'Il Partito Liberaldemocratico di Modena, in merito all’operazione della Guardia di Finanza di Sassuolo, che ha portato al sequestro preventivo di 4,4 milioni di euro, intende richiamare l’attenzione su alcuni dati che raramente trovano spazio nella cronaca, ma che rappresentano fatti concreti. A dicembre 2025, a fronte di detrazioni maturate per 129,5 miliardi di euro, gli illeciti accertati dalle Fiamme Gialle ammontano a 9,3 miliardi. Letta così, la cifra potrebbe non apparire elevata, ma siamo solo all’inizio dei controlli e non si tratta certo di somme trascurabili: parliamo di risorse sottratte alla collettività. Il coordinatore provinciale del Movimento 5 Stelle di Modena, Lanzi, lamenta una presunta campagna mediatica volta a demonizzare il provvedimento, elencandone quelli che, a suo avviso, sarebbero i benefici. Una lettura che appare distante dalla realtà. È noto come il Superbonus 110% abbia “dopato” in modo significativo il mercato, generando rincari fino al 50% per alcune materie prime; aumenti analoghi si sono registrati per i serramenti, +25% per i materiali impiantistici e +10% per malte e collanti, tra gli altri'. Così, in una nota il segretario provinciale Pld Modena, Matteo Ciaccia.

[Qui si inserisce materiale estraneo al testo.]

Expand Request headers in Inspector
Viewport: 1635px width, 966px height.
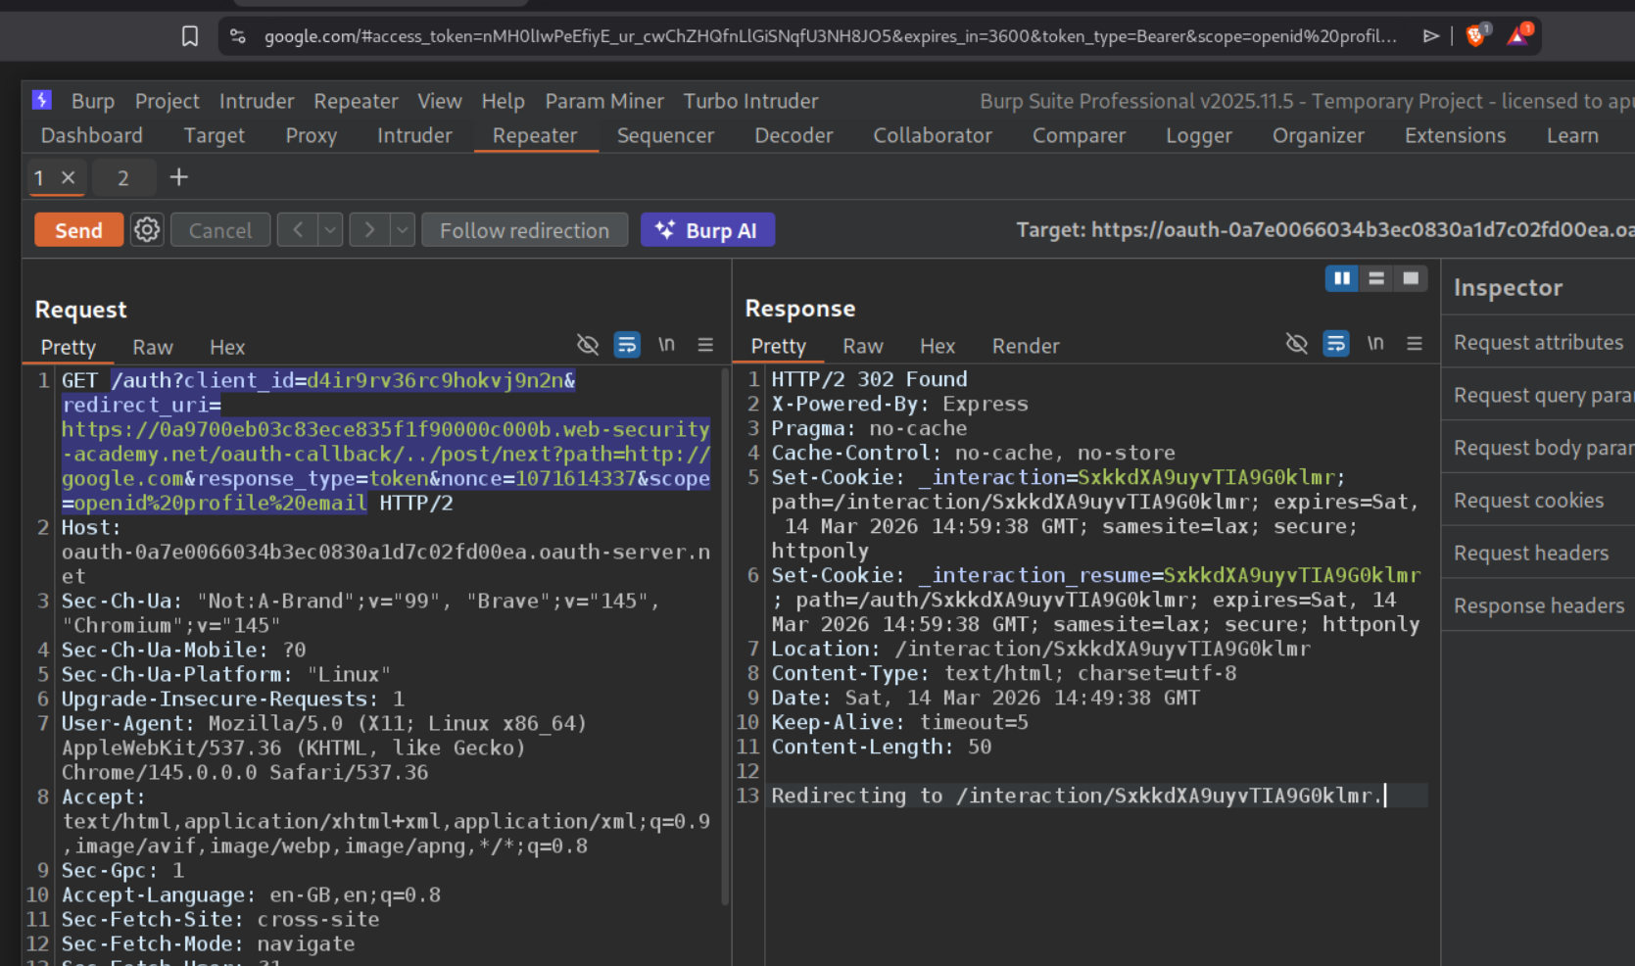click(x=1530, y=554)
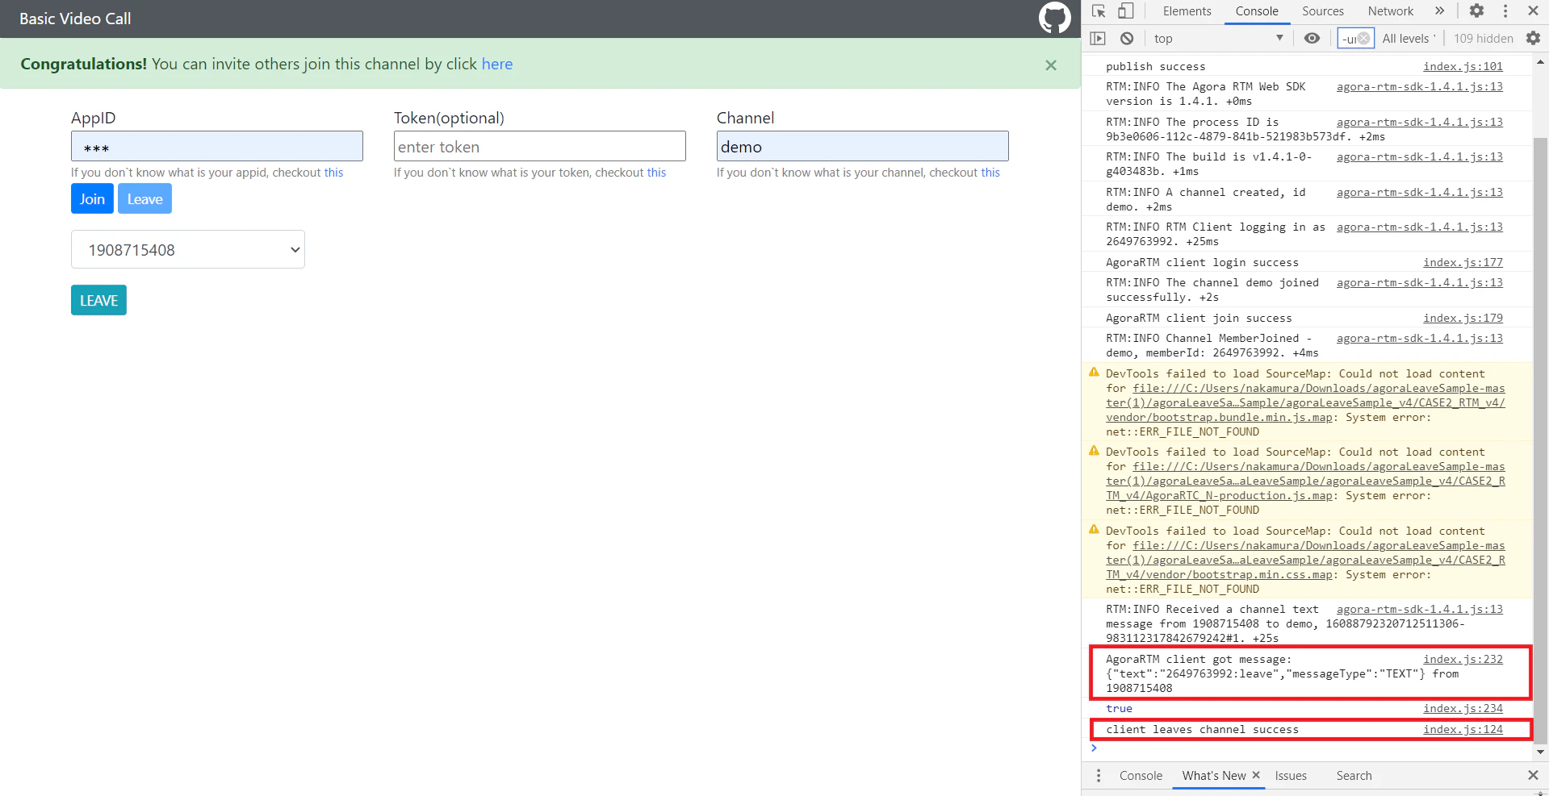Viewport: 1549px width, 796px height.
Task: Follow the invite 'here' link
Action: point(497,64)
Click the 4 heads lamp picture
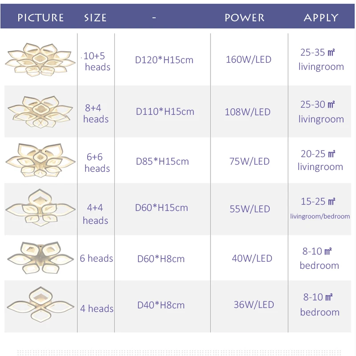The width and height of the screenshot is (356, 356). 40,304
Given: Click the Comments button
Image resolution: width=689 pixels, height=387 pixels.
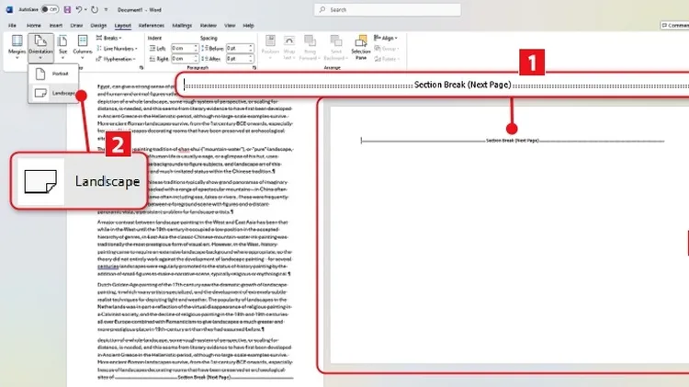Looking at the screenshot, I should (672, 27).
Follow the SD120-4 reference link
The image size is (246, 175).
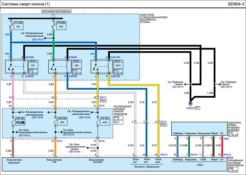(68, 135)
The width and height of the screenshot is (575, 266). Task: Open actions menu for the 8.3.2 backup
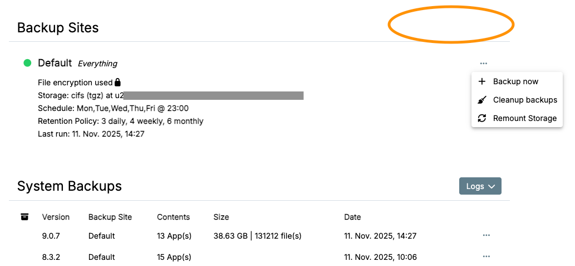point(486,257)
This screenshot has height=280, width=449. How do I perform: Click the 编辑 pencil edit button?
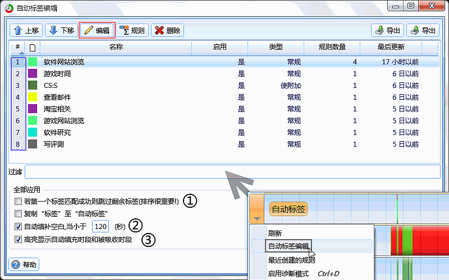coord(97,30)
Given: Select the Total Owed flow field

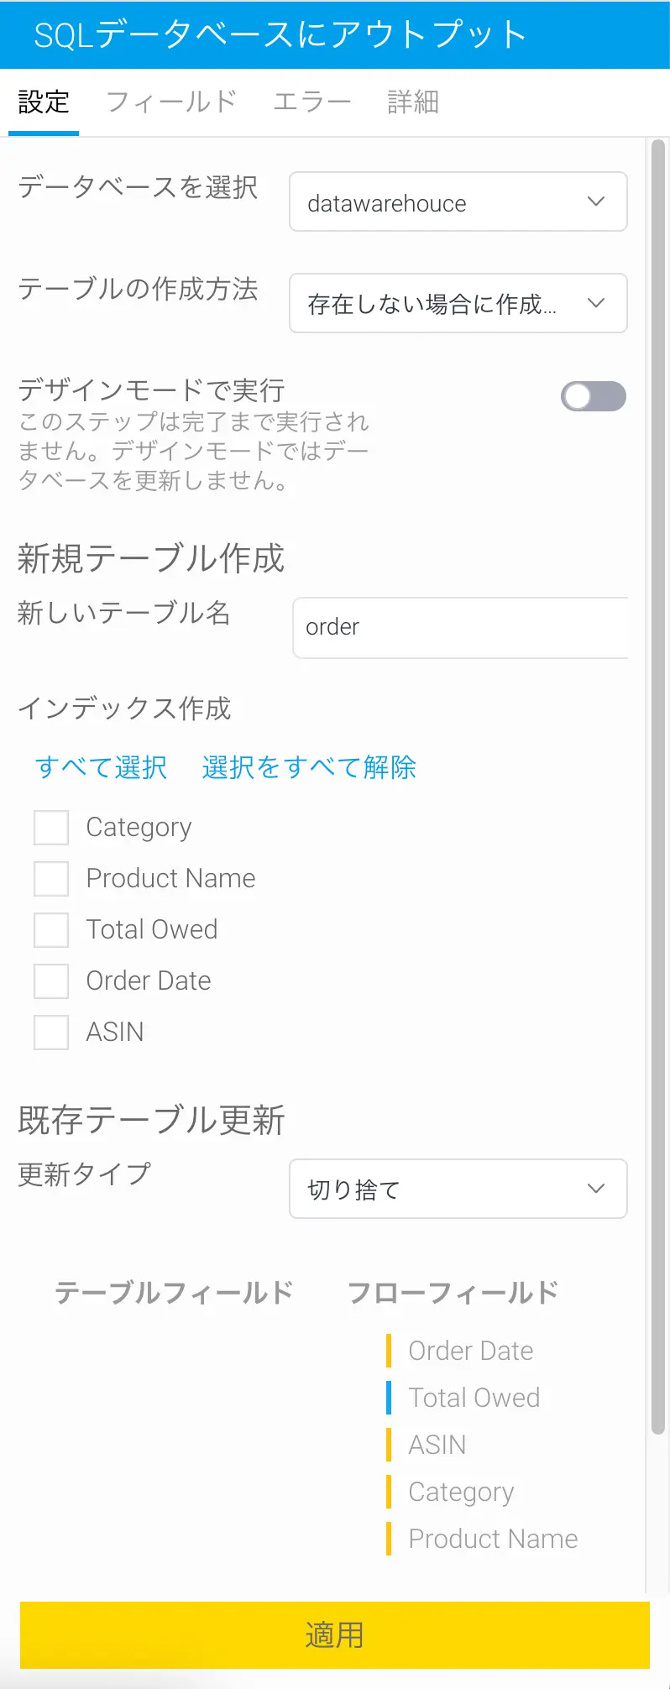Looking at the screenshot, I should [474, 1398].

'Un provvedimento che ha distribuito vantaggi senza alcuna distinzione di reddito e che ha contribuito all’impennata dei prezzi immobiliari, cresciuti fino al 40% entro il 2025: un beneficio per chi già possedeva immobili, ma un ostacolo per chi ha dovuto acquistarli.
Altrettanto rilevante è il peso della misura sui conti pubblici: nel 2026 il provvedimento grava sulle casse dello Stato per circa 40 miliardi di euro, oltre il doppio della manovra finanziaria, pari a 18,7 miliardi - chiude Ciaccia -. Non si intende attribuire ogni criticità al provvedimento simbolo del Movimento, ma, nel pieno di una crisi abitativa, è inevitabile che sorgano interrogativi legittimi sulle scelte compiute e sulle loro conseguenze'.